Write out, word for word, only the data from its first line to the line containing "Click the scroll".

** Record set follows **

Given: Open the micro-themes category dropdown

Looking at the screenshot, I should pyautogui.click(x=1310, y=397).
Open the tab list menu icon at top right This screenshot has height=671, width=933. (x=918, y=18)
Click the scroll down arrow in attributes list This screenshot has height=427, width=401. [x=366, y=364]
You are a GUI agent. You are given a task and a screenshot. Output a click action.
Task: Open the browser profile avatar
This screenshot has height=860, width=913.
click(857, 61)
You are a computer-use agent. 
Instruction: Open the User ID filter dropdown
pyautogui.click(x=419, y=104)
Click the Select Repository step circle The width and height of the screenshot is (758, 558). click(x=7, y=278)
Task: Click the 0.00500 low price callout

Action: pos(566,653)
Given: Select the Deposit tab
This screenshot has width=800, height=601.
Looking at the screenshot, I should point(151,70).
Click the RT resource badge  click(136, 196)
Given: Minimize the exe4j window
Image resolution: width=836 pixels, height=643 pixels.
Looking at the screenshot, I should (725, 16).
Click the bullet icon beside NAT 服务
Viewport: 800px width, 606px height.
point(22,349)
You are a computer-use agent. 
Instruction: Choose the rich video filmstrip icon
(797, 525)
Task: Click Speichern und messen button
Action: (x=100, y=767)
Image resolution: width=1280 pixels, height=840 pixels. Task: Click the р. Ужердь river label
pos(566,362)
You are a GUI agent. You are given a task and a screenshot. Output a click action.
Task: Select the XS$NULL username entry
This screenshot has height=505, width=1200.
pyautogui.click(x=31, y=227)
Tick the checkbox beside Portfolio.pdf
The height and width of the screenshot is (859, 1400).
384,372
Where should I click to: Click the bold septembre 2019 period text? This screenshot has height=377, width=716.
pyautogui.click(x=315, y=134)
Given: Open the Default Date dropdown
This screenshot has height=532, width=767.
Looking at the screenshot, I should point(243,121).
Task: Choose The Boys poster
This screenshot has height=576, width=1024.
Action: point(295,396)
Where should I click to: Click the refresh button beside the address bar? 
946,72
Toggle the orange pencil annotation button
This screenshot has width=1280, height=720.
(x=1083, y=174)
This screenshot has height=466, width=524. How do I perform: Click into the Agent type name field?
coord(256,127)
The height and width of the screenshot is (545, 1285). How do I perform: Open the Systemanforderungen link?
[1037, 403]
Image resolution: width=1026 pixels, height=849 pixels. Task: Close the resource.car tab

** End of Record set **

* [Solution for this exercise]
Given: Open the micro-themes category dropdown

Looking at the screenshot, I should pyautogui.click(x=1310, y=397).
Open the tab list menu icon at top right This screenshot has height=671, width=933. (x=918, y=18)
Click the scroll down arrow in attributes list This screenshot has height=427, width=401. [x=366, y=364]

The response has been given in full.